If a teens online behaviour is unsafe, the answer isn't no phone - that will just mean child will be more secretive next time theyre unsafe. Instead it might mean greater monitoring, emphasising safety. That said, if a teens online behaviour is harmful - they pressure for nudes, they bully etc. That does need a punishment, so time without a phone could help teach a lesson. Bringing this back to the OP, key point would parents not knee-jerking an assumption that sharing nudes is harmful (so warrents a punishment), when often it isn't.

Ifpicklesweretickles · 29/05/2025 19:11

No she didn't.

Ifpicklesweretickles · 29/05/2025 19:12

Unless the girl is a 55 year old male in fact

OhCrumbsWhereNow · 29/05/2025 23:59

BigDeepBreaths · 29/05/2025 17:49

Some good advice folllowing my earlier comment thanks, that was, i hold my hands up, textbook knee jerk reaction / panic.

My comment on Adolescence was rooted in considering the implications of letting kids spend hours unchecked on their phones focussed on an online world/relationships. I dont think its entirely irrelevant in the wider context of this scenario, but agree there is better advice for the OP and her situation from other posters on this thread.

That is exactly why I really worry about the move to ban smartphones for younger teens.

I do quite a lot of work in this area, and it's been very interesting watching differences in groups over the last 10 years or so.

5 years ago, 15/16 year old kids (especially girls) were obsessed with validation online - how many followers, how many likes, how many comments. I'm not seeing that in the same way in the current 15/16s. They've grown up with it being their normal and so it's not very exciting, Biggest issue with them is the rabbit hole of endless reels and spending hours watching rubbish.

I've also seen with my own child the various pitfalls and teaching moments. She's white with a lot of black friends - I had to explain quite early on (11/12) that certain song lyrics were not really acceptable anywhere but they were a thousand time more unacceptable if she used that song than if her friends did.

We've had the conversations about how screenshots mean something said in the heat of the moment means it's there forever.

I've done the sneaking in to use her fingerprint to unlock the phone and have a scroll through the WhatsApp groups just to see what was being said and how DD interacted with her peers.

Hopefully she's aware enough of the things to look out for that she'll be safe in the later teen years where consequences can be more life-altering. But I would hate to be having to try and have the conversations I had at 11-13 with a 16 year old who 'knows everything' .

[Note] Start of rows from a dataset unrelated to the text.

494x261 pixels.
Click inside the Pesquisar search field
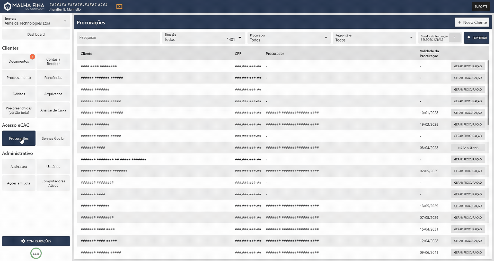[x=118, y=38]
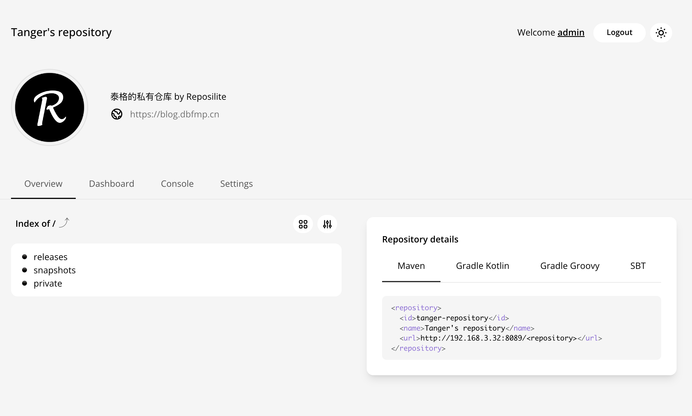Click the grid view icon button

point(303,224)
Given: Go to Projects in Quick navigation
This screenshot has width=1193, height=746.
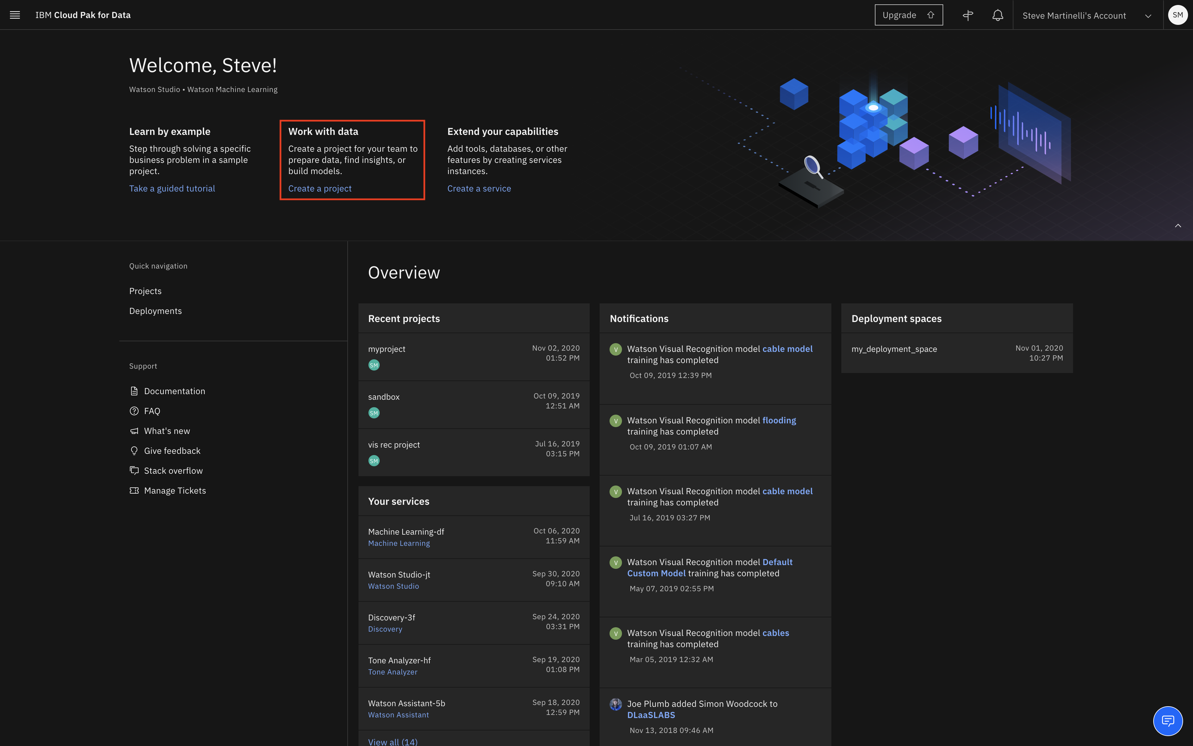Looking at the screenshot, I should [x=145, y=291].
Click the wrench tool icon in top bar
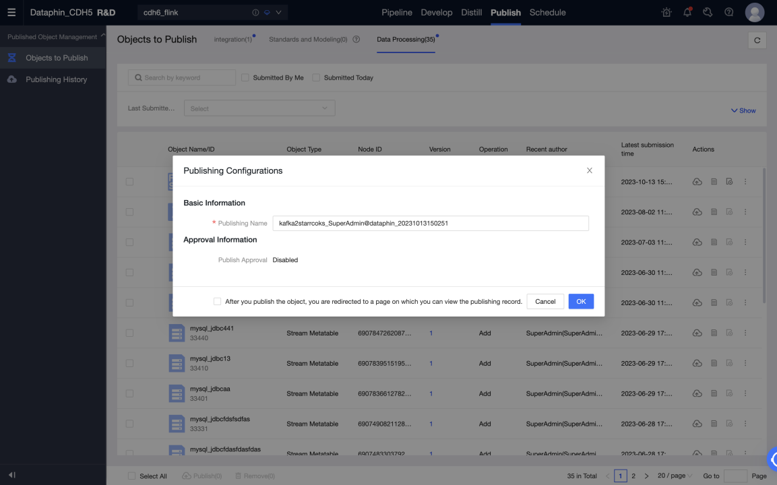Image resolution: width=777 pixels, height=485 pixels. [x=708, y=12]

purpleygrey · 30/05/2025 07:24

AnonWho23 · 27/05/2025 20:37

You son needs to gave his phone and socials taken away from him. He isn't responsible enough to have them. There are a few possibilities.

1, it's a girl, and he's disrupting child porn. Unfortunately, this is the best case scenario.
2, it's a scam and he'll be ask for money or the video will be posted online.
3, it's a gang and he'll be blackmailed to fo jobs like deliver drugs or it eill be sent to you/ posted online ect

I'd take the phone and see what demands are made. You may need to get the police involved if it gets nasty. Also, i there have been suicides linked to this scam so watch your boy closely, remind him that you love him and your proud of him always.

this. These are the three option.

hopefully it’s the first.

MrsSunshine2b · 30/05/2025 08:47

soupyspoon · 29/05/2025 18:35

I dont think removing phones is about punishment, its about protection if a child is struggling to use it appropriately.

That's not how a teen will view it which is why it's not recommended by online safeguarding experts.